Il savait qu’il avait un défaut rédhibitoire, à savoir son manque affligeant de confiance en lui-même et ses capacités. Mais mis à part ça, il savait également valoir bien plus que ce type, avec sa belle gueule, ses belles paroles et son sourire de beau gosse de merde.


Demain, il pleut.


La nuit n’a pas de fin. Le jour lutte, mais les volets clos lui interdisent de pénétrer dans la petite chambre en désordre. La poussière danse dans le bâillement d’un rayon pâle.

Livres et cartons s’entassent dans les recoins assombris. Deux mouches se disputent au plafond. L’homme est à son bureau, encombré de papiers, de crayons, de paquets de cigarettes vides et de tasses de café séché. Le visage éclairé par l’écran de l’ordinateur, il fixe d’un regard fiévreux un flacon de délicat cristal.


« Si on suit ton raisonnement, tout ceux qui sont pas né au Darfour ou en Afghanistan ont qu’à fermer leur gueule ?

  • Exactement. »


Elle espérait encore qu’il continuait de temps en temps à passer sur son facebook, sur son blog, à demander de ses nouvelles à leurs amis communs.

Elle espérait qu’il en avait encore quelque choses à foutre.


L’esprit humain est prévisible, analysable, observable. Il est aussi trompeur, tortueux et incompréhensible.


« Mais t’attends quoi d’elle, en fait ?

  • Je sais pas. Peut-être qu’elle se décide enfin à tomber amoureuse, histoire que je sois obligé de passer à autre chose.

  • Mais c’est que tu l’aimes toujours, ou tu veux juste la sauter ?

  • En quoi l’un empêcherait l’autre ?

  • C’est une réponse ça ?

  • On s’en fout des réponses, la vérité imprègne les questions. »
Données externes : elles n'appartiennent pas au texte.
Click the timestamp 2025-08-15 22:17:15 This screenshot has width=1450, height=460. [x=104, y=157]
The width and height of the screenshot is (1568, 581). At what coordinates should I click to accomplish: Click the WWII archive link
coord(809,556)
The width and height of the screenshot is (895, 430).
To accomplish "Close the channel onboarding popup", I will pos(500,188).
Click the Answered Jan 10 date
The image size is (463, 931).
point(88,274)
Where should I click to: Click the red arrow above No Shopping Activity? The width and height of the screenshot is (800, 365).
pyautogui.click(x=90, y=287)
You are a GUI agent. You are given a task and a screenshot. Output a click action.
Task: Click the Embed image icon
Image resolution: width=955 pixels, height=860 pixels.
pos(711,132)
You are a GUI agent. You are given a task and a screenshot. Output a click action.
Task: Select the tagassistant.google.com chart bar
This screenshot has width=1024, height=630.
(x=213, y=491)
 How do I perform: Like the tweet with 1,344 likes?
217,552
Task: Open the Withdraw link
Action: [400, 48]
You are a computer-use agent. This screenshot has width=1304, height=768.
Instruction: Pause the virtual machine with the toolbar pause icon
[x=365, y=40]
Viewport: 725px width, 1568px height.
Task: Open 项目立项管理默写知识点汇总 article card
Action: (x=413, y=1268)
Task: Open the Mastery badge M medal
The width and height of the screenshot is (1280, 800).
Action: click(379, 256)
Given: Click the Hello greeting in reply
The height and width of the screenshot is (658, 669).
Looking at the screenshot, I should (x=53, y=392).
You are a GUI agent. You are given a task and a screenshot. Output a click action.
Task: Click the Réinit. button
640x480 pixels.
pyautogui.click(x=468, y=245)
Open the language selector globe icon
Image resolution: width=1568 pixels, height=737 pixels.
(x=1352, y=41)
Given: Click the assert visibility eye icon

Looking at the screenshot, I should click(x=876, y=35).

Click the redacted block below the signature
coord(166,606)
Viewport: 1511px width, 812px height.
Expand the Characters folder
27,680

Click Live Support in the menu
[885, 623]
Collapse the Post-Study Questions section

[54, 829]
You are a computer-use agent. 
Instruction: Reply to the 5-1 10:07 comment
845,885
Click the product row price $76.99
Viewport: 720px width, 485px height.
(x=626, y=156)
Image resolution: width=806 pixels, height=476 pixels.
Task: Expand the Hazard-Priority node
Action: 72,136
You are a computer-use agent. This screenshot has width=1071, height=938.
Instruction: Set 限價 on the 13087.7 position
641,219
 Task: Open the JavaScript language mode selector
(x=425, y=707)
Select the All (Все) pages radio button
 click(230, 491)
I won’t be drinking anymore…

I won’t be drinking anymore…

I said it once… Said it a thousand times before…

I won’t be drinking anymore…

It’s not a lie,

A drunkard promise,

It’ll just take some time…

Take some time…

Take my hand

And bring me to the end

Of this tears I hate to love.


« Ben tu comprends, pour draguer, j’ai connu mieux. Bonjour mademoiselle, vous faites quoi dans la vie ? Moi, je suis nettoyeur de scène de crime. »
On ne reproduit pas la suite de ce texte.